» What you are asked to do
Please set down exactly the lines of the listing below from the line containing "анекдоты (98, 71)" through the line containing "Veja mais (380, 1819)", both lines included, leaving out all other lines.
*** Data in this exercise Section Begins ***
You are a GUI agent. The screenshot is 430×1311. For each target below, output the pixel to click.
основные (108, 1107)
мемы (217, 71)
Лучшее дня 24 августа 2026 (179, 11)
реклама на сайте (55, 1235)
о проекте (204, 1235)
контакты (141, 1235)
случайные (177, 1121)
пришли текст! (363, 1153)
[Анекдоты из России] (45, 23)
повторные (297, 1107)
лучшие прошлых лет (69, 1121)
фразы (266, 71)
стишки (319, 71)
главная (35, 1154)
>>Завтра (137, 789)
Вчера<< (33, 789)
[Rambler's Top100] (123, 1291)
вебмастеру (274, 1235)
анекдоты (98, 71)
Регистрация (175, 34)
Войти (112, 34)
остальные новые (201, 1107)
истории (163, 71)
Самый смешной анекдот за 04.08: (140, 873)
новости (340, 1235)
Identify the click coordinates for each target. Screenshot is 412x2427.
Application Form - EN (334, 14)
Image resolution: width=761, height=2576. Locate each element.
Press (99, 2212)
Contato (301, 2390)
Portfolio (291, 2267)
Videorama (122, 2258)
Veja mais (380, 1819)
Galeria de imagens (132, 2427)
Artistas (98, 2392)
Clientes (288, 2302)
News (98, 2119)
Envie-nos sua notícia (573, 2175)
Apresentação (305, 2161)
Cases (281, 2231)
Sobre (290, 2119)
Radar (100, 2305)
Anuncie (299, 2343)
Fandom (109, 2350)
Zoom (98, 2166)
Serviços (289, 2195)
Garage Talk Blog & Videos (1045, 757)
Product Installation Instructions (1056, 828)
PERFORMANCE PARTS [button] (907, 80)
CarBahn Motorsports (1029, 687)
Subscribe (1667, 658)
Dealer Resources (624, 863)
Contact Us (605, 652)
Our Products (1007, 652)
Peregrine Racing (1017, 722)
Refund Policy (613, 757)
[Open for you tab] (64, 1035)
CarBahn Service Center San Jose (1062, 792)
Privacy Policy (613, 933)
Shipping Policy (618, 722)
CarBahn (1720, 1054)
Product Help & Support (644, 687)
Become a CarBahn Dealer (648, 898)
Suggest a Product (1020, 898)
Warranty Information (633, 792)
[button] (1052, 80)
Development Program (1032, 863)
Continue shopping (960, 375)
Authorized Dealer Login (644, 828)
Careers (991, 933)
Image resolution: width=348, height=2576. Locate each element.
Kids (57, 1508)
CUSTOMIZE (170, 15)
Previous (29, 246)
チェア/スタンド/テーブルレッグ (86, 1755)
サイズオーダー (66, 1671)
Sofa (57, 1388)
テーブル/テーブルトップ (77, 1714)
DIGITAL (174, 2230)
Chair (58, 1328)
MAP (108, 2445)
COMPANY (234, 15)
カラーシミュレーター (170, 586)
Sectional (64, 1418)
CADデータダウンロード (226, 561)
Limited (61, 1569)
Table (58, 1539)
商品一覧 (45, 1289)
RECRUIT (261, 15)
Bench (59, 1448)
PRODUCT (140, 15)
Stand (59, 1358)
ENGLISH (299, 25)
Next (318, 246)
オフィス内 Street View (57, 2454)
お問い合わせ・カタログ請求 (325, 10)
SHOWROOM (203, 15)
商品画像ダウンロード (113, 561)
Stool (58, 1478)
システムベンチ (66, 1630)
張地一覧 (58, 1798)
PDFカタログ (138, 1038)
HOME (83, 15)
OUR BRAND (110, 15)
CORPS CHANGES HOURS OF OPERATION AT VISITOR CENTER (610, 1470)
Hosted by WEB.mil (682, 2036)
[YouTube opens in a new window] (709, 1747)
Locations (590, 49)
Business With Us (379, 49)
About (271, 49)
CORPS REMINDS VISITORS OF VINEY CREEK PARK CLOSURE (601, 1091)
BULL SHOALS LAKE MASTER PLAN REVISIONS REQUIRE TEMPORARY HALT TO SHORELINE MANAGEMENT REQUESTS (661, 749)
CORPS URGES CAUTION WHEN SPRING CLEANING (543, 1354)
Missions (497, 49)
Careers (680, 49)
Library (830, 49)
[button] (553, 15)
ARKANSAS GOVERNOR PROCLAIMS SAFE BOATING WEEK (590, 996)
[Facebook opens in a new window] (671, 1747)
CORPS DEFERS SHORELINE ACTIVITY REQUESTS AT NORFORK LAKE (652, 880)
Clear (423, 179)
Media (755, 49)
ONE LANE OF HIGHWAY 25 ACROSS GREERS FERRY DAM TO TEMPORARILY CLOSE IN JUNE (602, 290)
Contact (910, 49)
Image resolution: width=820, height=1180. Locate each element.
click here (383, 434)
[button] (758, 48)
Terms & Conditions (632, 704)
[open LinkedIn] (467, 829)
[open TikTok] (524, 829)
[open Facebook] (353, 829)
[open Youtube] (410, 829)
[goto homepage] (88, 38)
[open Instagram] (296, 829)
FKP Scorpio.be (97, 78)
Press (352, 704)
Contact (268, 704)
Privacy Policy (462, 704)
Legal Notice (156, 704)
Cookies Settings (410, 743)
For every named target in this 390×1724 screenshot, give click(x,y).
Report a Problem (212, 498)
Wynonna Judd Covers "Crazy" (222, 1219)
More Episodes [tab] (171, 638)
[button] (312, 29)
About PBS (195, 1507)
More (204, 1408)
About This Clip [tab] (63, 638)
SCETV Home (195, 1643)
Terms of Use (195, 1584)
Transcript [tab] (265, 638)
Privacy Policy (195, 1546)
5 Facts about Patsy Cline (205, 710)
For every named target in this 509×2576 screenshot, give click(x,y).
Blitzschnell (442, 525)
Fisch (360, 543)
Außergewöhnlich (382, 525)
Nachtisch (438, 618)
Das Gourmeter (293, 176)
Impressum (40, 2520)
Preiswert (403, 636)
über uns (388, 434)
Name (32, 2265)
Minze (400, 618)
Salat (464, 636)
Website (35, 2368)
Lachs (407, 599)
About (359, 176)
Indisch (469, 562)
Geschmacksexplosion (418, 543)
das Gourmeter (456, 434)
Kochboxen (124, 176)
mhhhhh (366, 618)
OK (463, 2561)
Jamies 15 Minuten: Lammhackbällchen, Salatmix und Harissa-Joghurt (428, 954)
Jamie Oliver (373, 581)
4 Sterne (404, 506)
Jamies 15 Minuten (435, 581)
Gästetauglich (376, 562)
*** Data in this exercise Section Ends ***
» Answer to this problem
анекдоты (98, 71)
Регистрация (175, 34)
Войти (112, 34)
остальные новые (201, 1107)
истории (163, 71)
Самый смешной анекдот за 04.08: (140, 873)
новости (340, 1235)
Identify the click coordinates for each target. Screenshot is 412x2427.
Application Form - EN (334, 14)
Image resolution: width=761, height=2576. Locate each element.
Press (99, 2212)
Contato (301, 2390)
Portfolio (291, 2267)
Videorama (122, 2258)
Veja mais (380, 1819)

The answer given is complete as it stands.